The ReactDOM.createRoot and root.render statements are common to most React applications and are used to render the application in the root HTML DOM element. In the root.render method argument, we pass the components we want React to render. Let’s learn what each of them does:

  • <React.StrictMode>: StrictMode is a React development tool that highlights potential problems in the application and helps you identify them by logging them into the console. These checks are only active when the application runs in development mode.
  • <Provider store={store}>: This component is provided by Redux to make the store available to its descendent components. In this case, we’re providing access to the store we created in the Setting up the global store section.
  • <ThemeProvider theme={theme}>: This MUI component allows you to customize the theme of its descendants. If you don’t have a custom theme, this is optional. In our case, we are using it to provide the theme we created in the Overriding the MUI theme section.
  • <CssBaseline>: This MUI component performs a global CSS reset to provide a simple, elegant, and consistent style baseline across browsers. When rendered, it will add the required styles to the web page.
  • <App/>: This is the actual component that React will render. Since we changed it to define the route definitions for our application, different components will be rendered, depending on the browser location.
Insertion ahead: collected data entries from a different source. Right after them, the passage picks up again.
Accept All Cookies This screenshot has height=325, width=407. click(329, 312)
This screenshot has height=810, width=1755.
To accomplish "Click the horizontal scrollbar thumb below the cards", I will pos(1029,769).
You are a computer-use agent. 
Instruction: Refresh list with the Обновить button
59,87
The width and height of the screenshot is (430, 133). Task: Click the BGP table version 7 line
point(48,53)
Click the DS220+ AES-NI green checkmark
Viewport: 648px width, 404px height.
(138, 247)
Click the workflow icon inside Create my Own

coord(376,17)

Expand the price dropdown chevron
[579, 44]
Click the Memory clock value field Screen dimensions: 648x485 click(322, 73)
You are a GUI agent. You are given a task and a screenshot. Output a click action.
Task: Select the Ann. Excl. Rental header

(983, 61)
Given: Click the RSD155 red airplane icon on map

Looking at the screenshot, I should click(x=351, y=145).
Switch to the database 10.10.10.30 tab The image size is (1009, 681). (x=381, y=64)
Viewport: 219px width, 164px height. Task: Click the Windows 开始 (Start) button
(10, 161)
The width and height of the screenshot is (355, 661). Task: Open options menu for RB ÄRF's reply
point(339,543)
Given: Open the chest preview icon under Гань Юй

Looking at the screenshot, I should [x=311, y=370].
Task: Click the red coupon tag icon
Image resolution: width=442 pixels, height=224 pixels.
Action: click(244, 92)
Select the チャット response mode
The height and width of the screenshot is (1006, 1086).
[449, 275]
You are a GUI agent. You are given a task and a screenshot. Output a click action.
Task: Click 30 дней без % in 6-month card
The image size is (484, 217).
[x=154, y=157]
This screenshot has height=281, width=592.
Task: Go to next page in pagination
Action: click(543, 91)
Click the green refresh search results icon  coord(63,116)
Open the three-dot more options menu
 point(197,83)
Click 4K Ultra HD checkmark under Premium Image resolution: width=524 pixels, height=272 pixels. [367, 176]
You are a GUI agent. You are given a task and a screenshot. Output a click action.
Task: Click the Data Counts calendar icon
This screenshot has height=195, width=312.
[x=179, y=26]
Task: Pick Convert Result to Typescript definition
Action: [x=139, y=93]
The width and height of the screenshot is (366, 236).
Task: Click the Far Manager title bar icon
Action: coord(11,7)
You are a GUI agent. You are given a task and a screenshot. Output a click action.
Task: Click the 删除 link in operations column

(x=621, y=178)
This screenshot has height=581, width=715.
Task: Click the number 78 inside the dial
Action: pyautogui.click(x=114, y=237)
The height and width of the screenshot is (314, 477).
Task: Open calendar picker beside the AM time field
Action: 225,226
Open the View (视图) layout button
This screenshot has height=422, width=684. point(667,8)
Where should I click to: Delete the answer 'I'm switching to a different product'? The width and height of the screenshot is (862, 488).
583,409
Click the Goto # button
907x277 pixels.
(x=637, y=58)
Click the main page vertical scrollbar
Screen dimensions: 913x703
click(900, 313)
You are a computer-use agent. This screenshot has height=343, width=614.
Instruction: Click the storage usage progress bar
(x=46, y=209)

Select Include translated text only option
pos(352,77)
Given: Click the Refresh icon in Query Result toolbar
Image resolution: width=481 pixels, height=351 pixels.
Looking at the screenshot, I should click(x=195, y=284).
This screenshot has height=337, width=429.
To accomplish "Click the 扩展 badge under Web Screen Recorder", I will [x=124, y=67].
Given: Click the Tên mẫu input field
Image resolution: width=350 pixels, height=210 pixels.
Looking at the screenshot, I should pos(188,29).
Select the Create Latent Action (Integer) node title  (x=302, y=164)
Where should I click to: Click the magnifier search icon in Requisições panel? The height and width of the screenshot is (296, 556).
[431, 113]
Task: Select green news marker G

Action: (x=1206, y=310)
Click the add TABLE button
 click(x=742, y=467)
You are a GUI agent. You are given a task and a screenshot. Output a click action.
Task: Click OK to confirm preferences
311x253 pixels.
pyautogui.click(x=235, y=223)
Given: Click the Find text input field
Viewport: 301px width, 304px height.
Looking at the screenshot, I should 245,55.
In the following screenshot, you can see the resulting code and the directory tree listing all of the files we’ve created and modified throughout this chapter:

Figure 7.8 – A screenshot of IntelliJ displaying the content of the index.js file

Figure 7.8 – A screenshot of IntelliJ displaying the content of the index.js file

The application’s dummy page should be ready by now. Let’s try to execute our application and load it in a browser. We’ll start by executing the following command:

npm start

The development server process should start and we should be able to navigate to the application’s home. Let’s try to check the application in a browser by navigating to http://localhost:3000:

Figure 7.9 – A screenshot of a browser pointing to http://localhost:3000/initial-page

Figure 7.9 – A screenshot of a browser pointing to http://localhost:3000/initial-page

The browser should automatically redirect us to http://localhost:3000/initial-page and we should see the result of rendering the InitialPage component. Notice how all of the layout components render appropriately and how the sample content we provided on this page is placed in the main area. We can try to click on the menu icon and see how the drawer collapses and expands alternately. By leveraging React’s powerful composition model, creating new pages that share this same look and feel will be effortless.

Summary

In this chapter, we learned how to bootstrap the frontend application for our project. We started by learning about React and its advantages. Then, we learned how to create a React project and added the required dependencies to support the task manager features. Next, we created a common layout to provide a consistent look and feel for our application. Finally, we created an initial dummy page to put everything together and be able to see our application in action.

You should now have a good overview of React and the required dependencies to be able to bootstrap a functional frontend application from scratch. In the next chapter, we’ll set up the frontend application so that we can consume the secured backend HTTP API. We’ll create a login page to initialize the authentication flow, and the required logic to protect some of the URLs and routes.

Questions

  1. Who created Material Design and what was its purpose?
  2. Why should we use a frontend routing solution?
  3. Does React prescribe any routing library?
  4. What are the advantages of Redux Toolkit compared to the standard Redux library?
  5. What is a React hook?
  6. What is JavaScript XML?
  7. What do the React guidelines recommend – composition or inheritance?